Cuba denies opposition “Ladies in White” permission to hold protest

By Paul Haven, AP
Sunday, April 18, 2010

Cuba blocks opposition march

HAVANA — Cuban security agents denied the wives and mothers of jailed dissidents permission to hold their weekly march Sunday, setting off a long, strange standoff under the hot Caribbean sun that ended with the women being led away by officials.

After seven years of peaceful — mostly uneventful — Sunday protests, officials first stopped the women, known as the “Ladies in White,” on April 11, and informed them they would need permission to hold future demonstrations.

The group, comprised mostly of the wives and mothers of some 75 dissidents arrested in a 2003 crackdown, had been the only one whose protests were tolerated by Cuba, and they had never requested or received permission before.

On Sunday, three state security officials waited for the women — just nine protesters in all — as they emerged from a Mass at the Santa Rita de Casia church in Havana’s leafy Miramar neighborhood. Officials shut down traffic along Fifth Avenue, one of the city’s main arteries.

“Excuse me, Mrs. Laura Pollan,” one of the security officials said politely, addressing the “Ladies in White” leader. “You did not inform us, so there will be no march.”

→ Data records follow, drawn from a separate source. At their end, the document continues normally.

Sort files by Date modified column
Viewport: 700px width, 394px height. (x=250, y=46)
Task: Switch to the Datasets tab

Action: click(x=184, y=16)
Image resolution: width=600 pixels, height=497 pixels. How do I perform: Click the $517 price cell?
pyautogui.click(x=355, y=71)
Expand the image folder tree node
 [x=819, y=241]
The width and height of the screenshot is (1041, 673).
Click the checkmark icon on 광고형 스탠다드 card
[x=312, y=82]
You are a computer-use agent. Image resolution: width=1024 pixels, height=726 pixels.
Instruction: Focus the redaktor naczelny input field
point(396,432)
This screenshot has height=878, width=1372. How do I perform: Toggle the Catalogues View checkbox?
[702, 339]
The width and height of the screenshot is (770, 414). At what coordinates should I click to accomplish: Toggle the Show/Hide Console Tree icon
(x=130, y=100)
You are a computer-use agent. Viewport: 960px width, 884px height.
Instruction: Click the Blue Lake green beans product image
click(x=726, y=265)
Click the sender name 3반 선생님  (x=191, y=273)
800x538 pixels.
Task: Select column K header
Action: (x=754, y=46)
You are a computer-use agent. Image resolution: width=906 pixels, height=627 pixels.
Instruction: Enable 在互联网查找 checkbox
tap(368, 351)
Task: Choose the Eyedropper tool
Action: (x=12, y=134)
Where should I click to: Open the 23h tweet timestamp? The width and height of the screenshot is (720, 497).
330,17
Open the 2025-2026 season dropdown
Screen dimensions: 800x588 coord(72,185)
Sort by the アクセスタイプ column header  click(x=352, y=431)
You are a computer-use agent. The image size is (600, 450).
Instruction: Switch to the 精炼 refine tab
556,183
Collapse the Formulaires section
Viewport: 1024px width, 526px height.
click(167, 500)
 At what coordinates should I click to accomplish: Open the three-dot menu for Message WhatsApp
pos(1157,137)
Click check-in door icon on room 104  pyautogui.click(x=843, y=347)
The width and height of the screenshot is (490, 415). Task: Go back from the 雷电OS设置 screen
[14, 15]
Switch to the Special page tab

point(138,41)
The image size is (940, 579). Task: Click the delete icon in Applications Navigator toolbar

The official, who wore a red shirt and a black baseball cap with a picture of Ernesto “Che” Guevara” — would not give his name.

Pollan responded that she would only stop the protest if the government could produce a desist order in writing.

“You need to show us a legal document,” she said.

“You have been advised,” the official said, and with that he waved his hand in the air. Within seconds, two groups of counter-protesters descended on the women from both sides of the street, yelling and holding up a large Cuban flag.

“Down with the worms!” ”This street belongs to Fidel” they shouted, encircling the women and making it impossible to hear their shouts of “Freedom.”

The government claims such “acts of repudiation” are spontaneous expressions of loathing of the opposition, but coordination between state agents and counter-protesters is open.

At the April 11 march, the Ladies in White had hardly walked a block before they were bundled into a state bus and taken away. This week, the women formed a small circle and stayed put, holding pink gladiolas over their heads as the pro-government demonstrators taunted them.

And thus began a two-hour contest of attrition. The women did not march, so they technically did not defy the government’s ban. But they didn’t leave either.

After an hour, two Ladies in White and one pro-government protester were unable to continue because of the heat, and a short while later a third Lady in White was led to a waiting ambulance.

“She’s giving up!” some in the crowd shouted.

The women refused to get on a bus sent by the Ministry of the Interior to take them away. Finally, a passenger bus was redirected onto Fifth Avenue, officials ordered the Ladies in White to get on it, and the protest was over. It was not immediately clear where the women were taken, but in the past they have been released back at their homes.

The communist government says the dissidents are paid agents of Washington and part of an international campaign to defame Cuba. It brands all opposition activists as common criminals and lackeys of Washington and says every country should have the right to jail those it deems traitors.

Cuba’s human rights situation has been a cause of renewed international tension since the Feb. 23 death of dissident Orlando Zapata Tamayo after a long hunger strike in jail. Another dissident, Guillermo Farinas, had also refused food and water for weeks. Farinas remains alive thanks to periodic intravenous feedings at a hospital near his home in central Cuba.

The mass arrests of dissidents began March 18, 2003, when the world’s attention was focused on the start of the war in Iraq. All of those arrested deny the charges against them.

Of the 75 imprisoned, 53 remain behind bars, with the rest either paroled for health reasons, freed into exile in Spain or released after completing their sentences.